When developing a new or evaluating an existing QRM program, remember that programs are not “one size fits all” (and be wary of those that will tell you otherwise). Ultimately, each organization is seeking a Golden Mean - the combination of efforts that yield a risk management program which is: value add, right-sized, pragmatic, trusted and understood by all layers of the organization. Golden Mean can be achieved through a variety of combinations of process and accountability strategies outlined in Figure 1. For example, an organization new to risk management may find that having a semicustomized QRM policy is providing value. As the organization executes against that policy and matures, areas of specificity will be identified. The same is true for program ownership; a small organization may have the ability to fully execute a risk management program with a single point of contact owning the program while larger organizations may require a larger team of individuals to effectively manage the QRM program.

While the path to achieving the Golden Mean is variable, there are strategies that can ensure that your program is as successful as possible.

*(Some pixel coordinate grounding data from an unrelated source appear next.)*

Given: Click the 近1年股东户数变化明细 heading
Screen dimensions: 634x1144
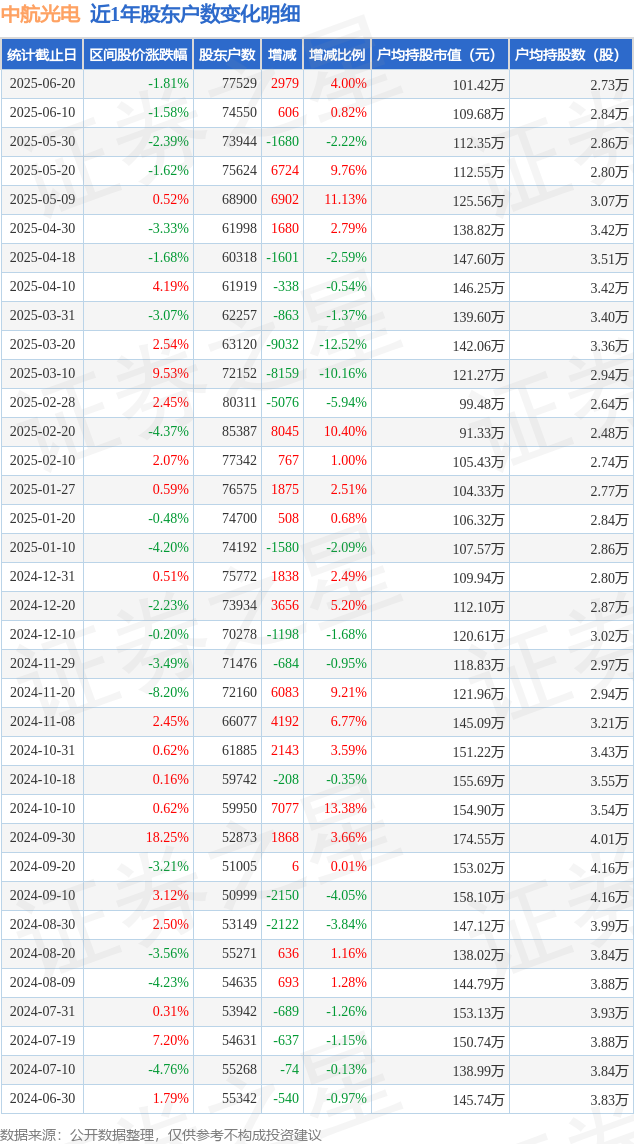Looking at the screenshot, I should point(195,14).
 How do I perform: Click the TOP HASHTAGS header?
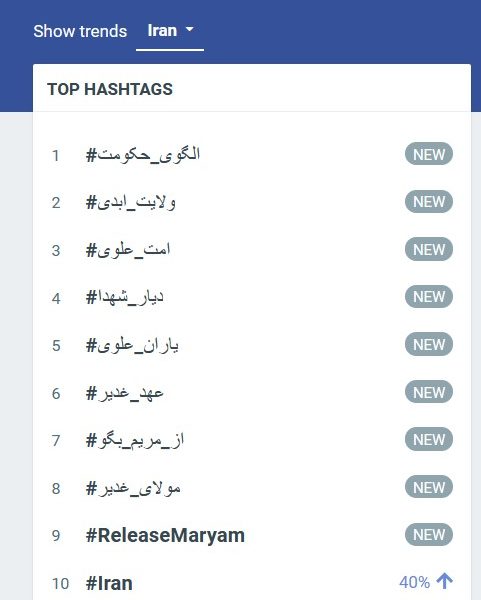coord(110,89)
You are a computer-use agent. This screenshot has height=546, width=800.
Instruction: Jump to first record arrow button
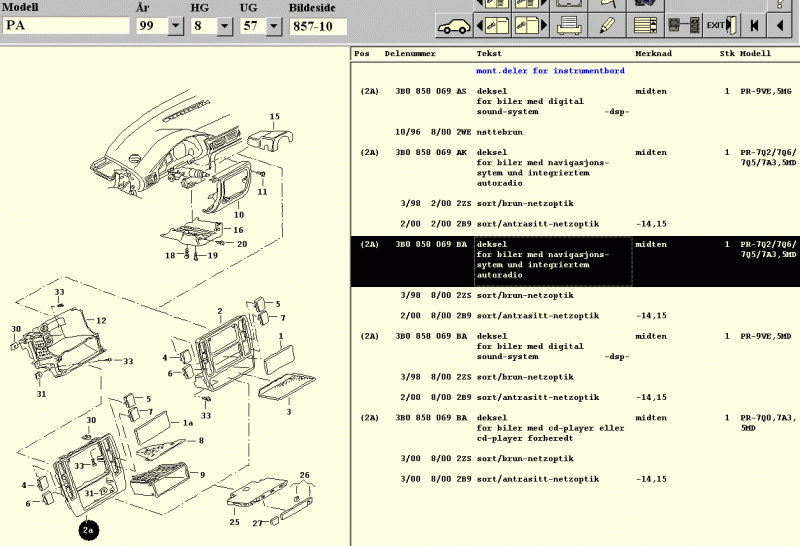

  • Perform a gap assessment to determine the strengths and weaknesses of your QRM program. In the areas where risk management is executed well, determine what factors are enabling the positive performance and identify means of replicating those factors in less successful areas.
  • If deploying a new QRM program or amending an existing one, leverage change management principles to prepare, manage and reinforce the change.
  • Assess your quality culture and risk maturity to help inform the level of program formality and oversight appropriate for your organization.
  • Listen to the Voice of the Customer:
    • Identify if there are negative perceptions of the program and develop a plan to change the perception. Walker and Soule’s “Changing Company Culture Requires a Movement, Not a Mandate”7 provides excellent strategies for assisting organizations in becoming more adaptive and innovative.
  • Routinely evaluate QRM program health and measure the successes.

Conclusion

Shaping a successful QRM program is not just about flooding your document management system with QRM procedures, assigning individuals to execute risk assessments or purchasing an “off the shelf” strategy. QRM programs will mature as the organization adopts risk management practices and gains proficiency in executing risk management. A Golden Mean program, one that is “just right”, evolve over time and only when the cultural contributions to risk management are well-understood.

References

  1. Little Red Riding Hood. London: Kaye & Ward; 1973.
  2. 2017-10; Managing Risk to the Patient: Recoding Quality Risk Management for the Pharmaceutical and Biopharmaceutical Industries; Kelly Waldron; Technological University Dublin
  3. September 2015 EMA/CHMP/ICH/24235/2006; Committee for Human Medicinal Products; ICH guideline Q9 on quality risk management
  4. How Uncertainty Fuels Anxiety; An inability to live with life’s unknowns can lead to worry and distress; JULIE BECK; MARCH 18, 2015; The Atlantic
  5. W. EDWARDS DEMING’S 14 POINTS FOR TOTAL QUALITY MANAGEMENT;www.asq.org
  6. The Business Case for Curiosity; Francesca Gino; Harvard business review; September / October 2018 issue
  7. Changing Company Culture Requires a Movement, Not a Mandate; Bryan Walker and Sarah A. Soule Harvard business review; June 20, 2017

Author Biography

Amanda Bishop McFarland is a QRM and Microbiology Senior Consultant with ValSource, Inc. and in this role assists companies with the design and implementation of CGMPs, Microbiology, and Quality Risk Management programs. She specializes in the creation and implementation of risk management programs, developing custom risk-based strategies and risk facilitation. Ms. McFarland currently serves as the PDA QRM interest group co-lead, the PDA SE chapter Secretary and is a faculty member of the QRM Certificate Training Series at PDA training institute. She has a B.S. in entomology and an M.S. in mycology, both from the University of Florida.